Silica-oversaturated peralkaline felsic volcanic rocks, particularly rhyolite, are commonly enriched in U and represent a potential source of uranium for volcanic-related hydrothermal U deposits, such as the Streltsovka caldera (Transbaikalia, Russia: Ischukova 1997; Chabiron et al. 2001, 2003; Cuney and Kyser 2009; Nash 2010), sediment-hosted U deposits in siliciclastic sedimentary basins, such as the U deposits in the Tim Mersoi basin in Niger (Forbes et al. 1984; Forbes 1989; Plant et al. 1999; Pagel et al. 2005; International Atomic Energy Agency 2009), and the New Horton mineralization (U-Cu-Ag-Au) within the Carboniferous basin (Boyd 1978; McLeod and Smith 2010; New Brunswick Department of Natural Resources 2010b).

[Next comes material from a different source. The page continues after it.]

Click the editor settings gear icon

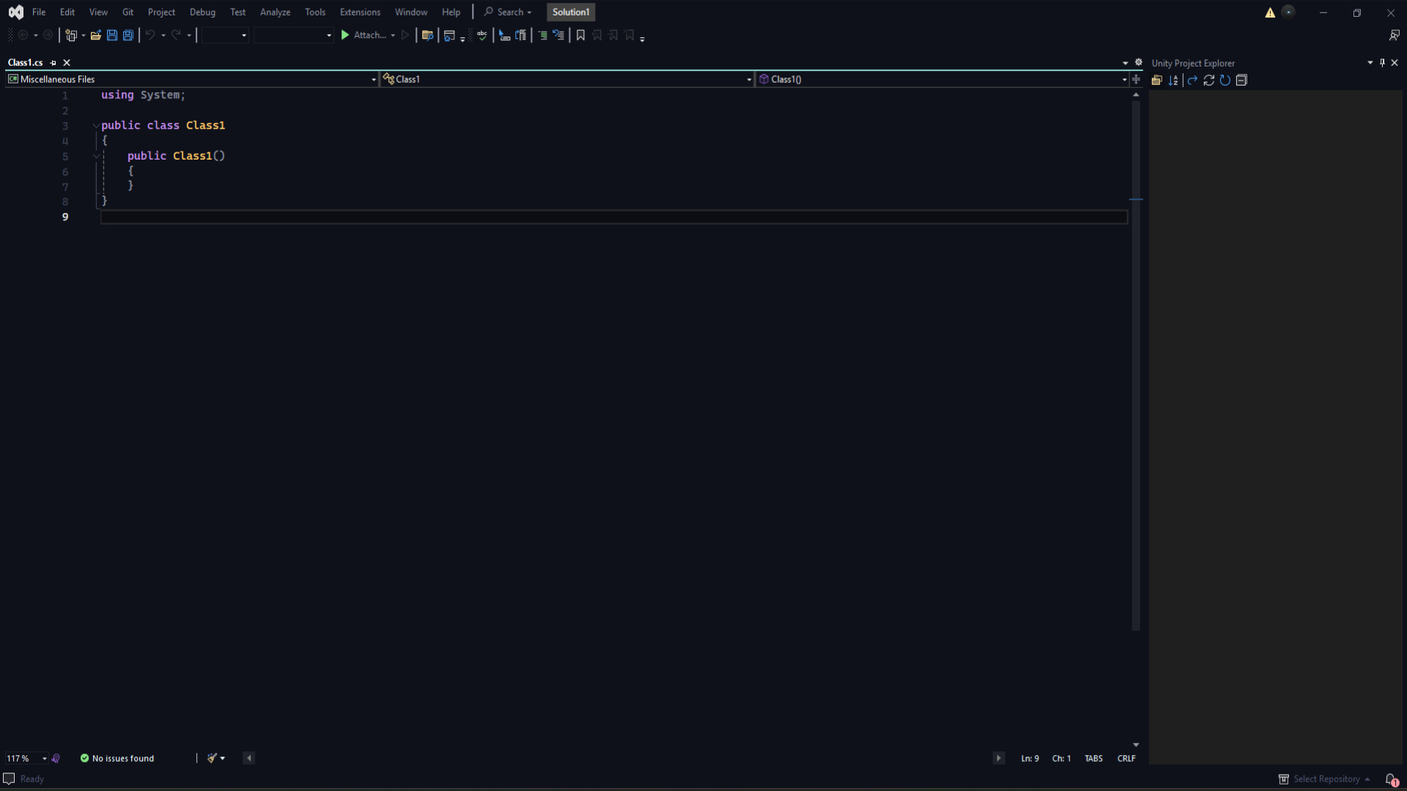tap(1139, 62)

The crystallization of U-bearing accessory minerals in highly depolymerized peralkaline melts is typically suppressed (Cuney 2009; Cuney and Kyser 2009) leading to progressive enrichment of U in residual melts during fractional crystallization and entrapment of U in the glassy groundmass. Subsequently U can be leached during the alteration or devitrification of the glass (Nash 2010). Cuney (2009) and Cuney and Kyser (2009) inferred that ignimbritic tuffs, in which U is hosted in the glass, are the most favourable type of volcanic rock; such rhyolitic pyroclastic rocks are abundant in the Cumberland Hill Formation.

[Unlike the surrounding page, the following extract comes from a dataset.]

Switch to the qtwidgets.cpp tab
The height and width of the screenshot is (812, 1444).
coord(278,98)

Rhyolite of the Cumberland Hill Formation has relatively high abundances of U compared to associated trachyte and could be a source of U mineralization. The U concentrations in these rhyolite samples are elevated compared to similar felsic and mafic Late Tournaisian–Early Visean deposits of the Maritimes Basin (Magdalen Islands, 0.4–1.9 ppm; Central New Brunswick, 0.8–1.9 ppm and the Cobequid Highland dykes, 0.2 ppm; Pe-Piper and Piper 1998). The abundances of U in the rhyolite are comparable to the non-mineralized U concentrations of the peralkaline rhyolite of the Streltsovka caldera (Fig. 7b), the largest, volcanic-related, U ore field in the world (Cuney 2009). Despite similar U concentration, it is important to consider where U is hosted in rhyolite. When U is hosted in zircon or other resistant accessory minerals it cannot be readily remobilized. Based on current geochemical work, it appears U is present within the glassy groundmass of the rhyolite in the Cumberland Hill Formation and can therefore be released and re-deposited and thus could be a source of U within U- (Cu-V-Ag) deposits within local parts of the Carboniferous basin.

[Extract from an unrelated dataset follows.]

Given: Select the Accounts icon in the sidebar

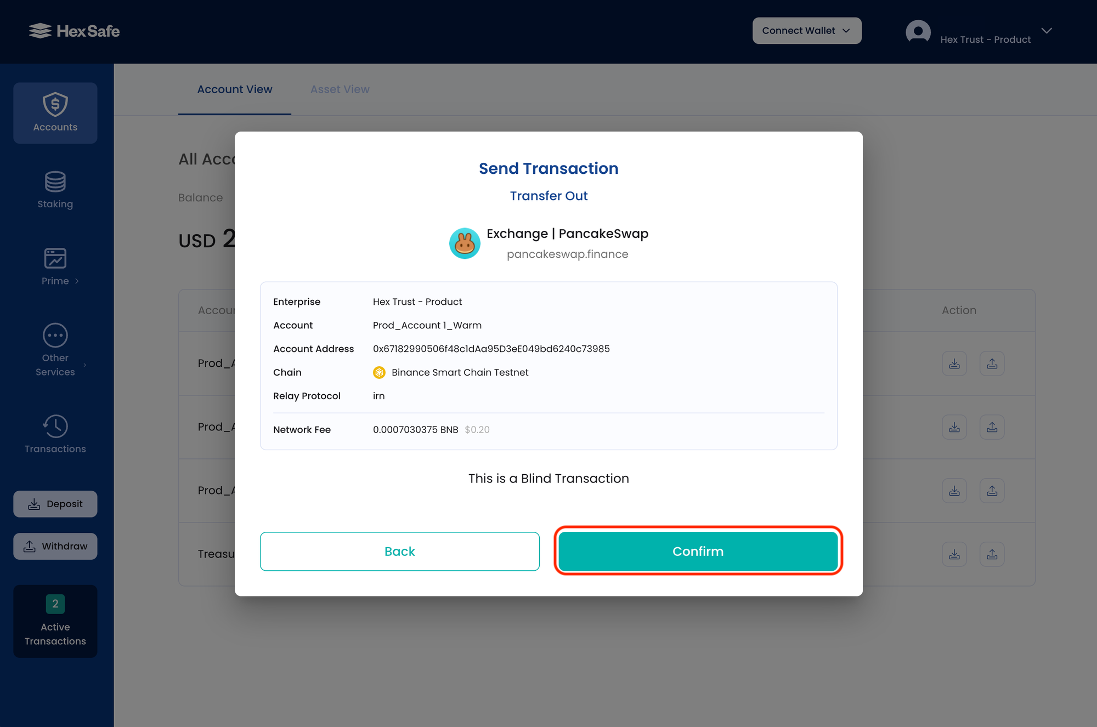Looking at the screenshot, I should [55, 104].
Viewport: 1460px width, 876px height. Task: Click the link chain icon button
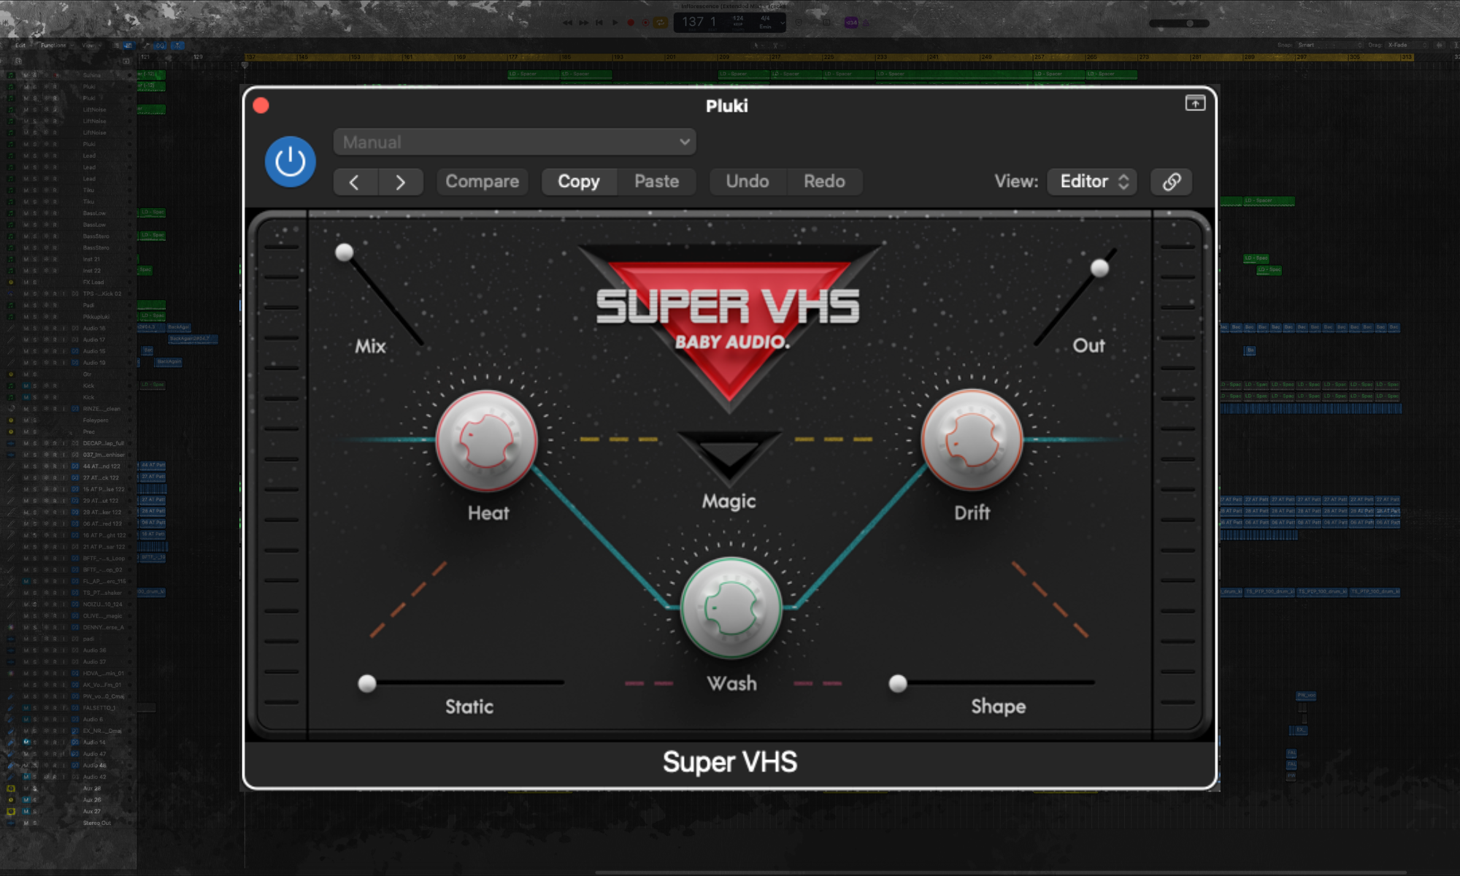[x=1171, y=182]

Felsic volcanic rocks from the Cumberland Hill Formation consist of peralkaline rhyolite and trachyte. Both contain elevated concentrations of incompatible trace elements, with the rhyolite more enriched and fractionated than the trachyte. Although both rock types appear to be genetically related, differences in their geochemical signatures imply the rhyolite was not derived from the trachyte by continuous fractional crystallization. Examination of the Th/Ta ratio also indicated crustal contamination cannot account for the observed compositional contrast. A preferred model is that the trachyte and rhyolite originated from the same or highly similar parent magma, and represent separate magma pulses with the latter being younger, having undergone more extensive fractionation prior to emplacement. The absence of a negative Nb anomaly suggests the parent magma was not derived from subcontinental lithospheric mantle, but more plausibly originated from an asthenospheric mantle source. Lastly, Cumberland Hill rhyolite contains elevated U concentrations, with U hosted within the glassy groundmass. Since U can be leached and re-deposited, the rhyolite could be a source of sediment-hosted U mineralization within the basin.